Recast every line in the data block below as a numbered list, omitting any blank lines.

A data block
+ + +

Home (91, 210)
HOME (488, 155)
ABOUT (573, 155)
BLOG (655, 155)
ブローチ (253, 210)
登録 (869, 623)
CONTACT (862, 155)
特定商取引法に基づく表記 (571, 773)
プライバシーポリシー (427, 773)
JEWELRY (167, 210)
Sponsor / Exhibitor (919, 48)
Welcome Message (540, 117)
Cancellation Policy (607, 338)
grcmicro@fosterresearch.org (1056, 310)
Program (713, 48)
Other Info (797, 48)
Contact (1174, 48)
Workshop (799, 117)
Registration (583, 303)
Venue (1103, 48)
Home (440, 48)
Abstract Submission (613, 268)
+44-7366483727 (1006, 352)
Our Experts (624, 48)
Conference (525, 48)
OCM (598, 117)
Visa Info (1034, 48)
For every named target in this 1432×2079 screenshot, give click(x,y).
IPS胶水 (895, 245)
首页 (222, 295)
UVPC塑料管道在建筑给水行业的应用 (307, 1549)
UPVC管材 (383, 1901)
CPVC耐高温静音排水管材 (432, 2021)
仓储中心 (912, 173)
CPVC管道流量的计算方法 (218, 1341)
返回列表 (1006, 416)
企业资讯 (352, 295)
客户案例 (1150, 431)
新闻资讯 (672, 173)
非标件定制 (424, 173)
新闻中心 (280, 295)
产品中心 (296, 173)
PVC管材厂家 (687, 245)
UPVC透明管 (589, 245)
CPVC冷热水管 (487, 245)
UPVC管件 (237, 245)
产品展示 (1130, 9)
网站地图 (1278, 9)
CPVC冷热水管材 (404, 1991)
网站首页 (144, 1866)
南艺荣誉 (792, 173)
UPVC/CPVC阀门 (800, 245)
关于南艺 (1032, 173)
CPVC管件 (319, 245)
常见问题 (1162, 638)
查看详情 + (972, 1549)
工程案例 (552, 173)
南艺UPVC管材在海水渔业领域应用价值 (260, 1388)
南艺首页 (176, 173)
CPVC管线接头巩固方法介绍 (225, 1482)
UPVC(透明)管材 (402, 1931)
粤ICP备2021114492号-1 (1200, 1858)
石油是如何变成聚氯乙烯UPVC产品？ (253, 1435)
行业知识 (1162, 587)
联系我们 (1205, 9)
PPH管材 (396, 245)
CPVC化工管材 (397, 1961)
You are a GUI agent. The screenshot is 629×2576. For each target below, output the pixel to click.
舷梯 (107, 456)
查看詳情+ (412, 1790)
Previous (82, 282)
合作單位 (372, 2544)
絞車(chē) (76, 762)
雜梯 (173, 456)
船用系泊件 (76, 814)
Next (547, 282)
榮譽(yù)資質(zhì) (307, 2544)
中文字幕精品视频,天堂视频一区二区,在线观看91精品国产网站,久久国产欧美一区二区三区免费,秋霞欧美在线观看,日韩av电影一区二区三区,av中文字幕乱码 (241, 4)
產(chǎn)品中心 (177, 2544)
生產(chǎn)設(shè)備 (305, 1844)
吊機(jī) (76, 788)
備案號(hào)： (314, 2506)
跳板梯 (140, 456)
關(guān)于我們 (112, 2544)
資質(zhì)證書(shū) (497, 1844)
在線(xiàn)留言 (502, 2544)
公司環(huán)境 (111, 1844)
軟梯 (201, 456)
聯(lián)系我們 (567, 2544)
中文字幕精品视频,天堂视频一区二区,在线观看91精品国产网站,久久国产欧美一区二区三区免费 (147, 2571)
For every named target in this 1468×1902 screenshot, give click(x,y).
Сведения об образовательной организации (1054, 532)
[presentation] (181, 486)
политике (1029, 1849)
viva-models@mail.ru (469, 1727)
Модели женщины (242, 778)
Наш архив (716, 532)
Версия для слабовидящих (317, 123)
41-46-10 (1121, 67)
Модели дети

+ + +

= THE OUTPUT =
1. Home (91, 210)
2. HOME (488, 155)
3. ABOUT (573, 155)
4. BLOG (655, 155)
5. ブローチ (253, 210)
6. 登録 (869, 623)
7. CONTACT (862, 155)
8. 特定商取引法に基づく表記 (571, 773)
9. プライバシーポリシー (427, 773)
10. JEWELRY (167, 210)
11. Sponsor / Exhibitor (919, 48)
12. Welcome Message (540, 117)
13. Cancellation Policy (607, 338)
14. grcmicro@fosterresearch.org (1056, 310)
15. Program (713, 48)
16. Other Info (797, 48)
17. Contact (1174, 48)
18. Workshop (799, 117)
19. Registration (583, 303)
20. Venue (1103, 48)
21. Home (440, 48)
22. Abstract Submission (613, 268)
23. +44-7366483727 (1006, 352)
24. Our Experts (624, 48)
25. Conference (525, 48)
26. OCM (598, 117)
27. Visa Info (1034, 48)
28. For every named target in this 1432×2079 screenshot, give click(x,y).
29. IPS胶水 (895, 245)
30. 首页 (222, 295)
31. UVPC塑料管道在建筑给水行业的应用 (307, 1549)
32. UPVC管材 (383, 1901)
33. CPVC耐高温静音排水管材 (432, 2021)
34. 仓储中心 (912, 173)
35. CPVC管道流量的计算方法 (218, 1341)
36. 返回列表 (1006, 416)
37. 企业资讯 (352, 295)
38. 客户案例 (1150, 431)
39. 新闻资讯 (672, 173)
40. 非标件定制 (424, 173)
41. 新闻中心 (280, 295)
42. 产品中心 (296, 173)
43. PVC管材厂家 (687, 245)
44. UPVC透明管 (589, 245)
45. CPVC冷热水管 (487, 245)
46. UPVC管件 (237, 245)
47. 产品展示 (1130, 9)
48. 网站地图 (1278, 9)
49. CPVC冷热水管材 (404, 1991)
50. 网站首页 (144, 1866)
51. 南艺荣誉 (792, 173)
52. UPVC/CPVC阀门 (800, 245)
53. 关于南艺 (1032, 173)
54. CPVC管件 (319, 245)
55. 常见问题 (1162, 638)
56. 查看详情 + (972, 1549)
57. 工程案例 (552, 173)
58. 南艺UPVC管材在海水渔业领域应用价值 (260, 1388)
59. 南艺首页 (176, 173)
60. CPVC管线接头巩固方法介绍 (225, 1482)
61. UPVC(透明)管材 (402, 1931)
62. 粤ICP备2021114492号-1 (1200, 1858)
63. 石油是如何变成聚氯乙烯UPVC产品？ (253, 1435)
64. 行业知识 (1162, 587)
65. 联系我们 (1205, 9)
66. PPH管材 (396, 245)
67. CPVC化工管材 (397, 1961)
68. You are a GUI agent. The screenshot is 629×2576. For each target below, output the pixel to click.
69. 舷梯 (107, 456)
70. 查看詳情+ (412, 1790)
71. Previous (82, 282)
72. 合作單位 (372, 2544)
73. 絞車(chē) (76, 762)
74. 雜梯 (173, 456)
75. 船用系泊件 (76, 814)
76. Next (547, 282)
77. 榮譽(yù)資質(zhì) (307, 2544)
78. 中文字幕精品视频,天堂视频一区二区,在线观看91精品国产网站,久久国产欧美一区二区三区免费,秋霞欧美在线观看,日韩av电影一区二区三区,av中文字幕乱码 (241, 4)
79. 產(chǎn)品中心 (177, 2544)
80. 生產(chǎn)設(shè)備 (305, 1844)
81. 吊機(jī) (76, 788)
82. 備案號(hào)： (314, 2506)
83. 跳板梯 (140, 456)
84. 關(guān)于我們 (112, 2544)
85. 資質(zhì)證書(shū) (497, 1844)
86. 在線(xiàn)留言 (502, 2544)
87. 公司環(huán)境 (111, 1844)
88. 軟梯 (201, 456)
89. 聯(lián)系我們 (567, 2544)
90. 中文字幕精品视频,天堂视频一区二区,在线观看91精品国产网站,久久国产欧美一区二区三区免费 (147, 2571)
91. For every named target in this 1468×1902 screenshot, give click(x,y).
92. Сведения об образовательной организации (1054, 532)
93. [presentation] (181, 486)
94. политике (1029, 1849)
95. viva-models@mail.ru (469, 1727)
96. Модели женщины (242, 778)
97. Наш архив (716, 532)
98. Версия для слабовидящих (317, 123)
99. 41-46-10 (1121, 67)
100. Модели дети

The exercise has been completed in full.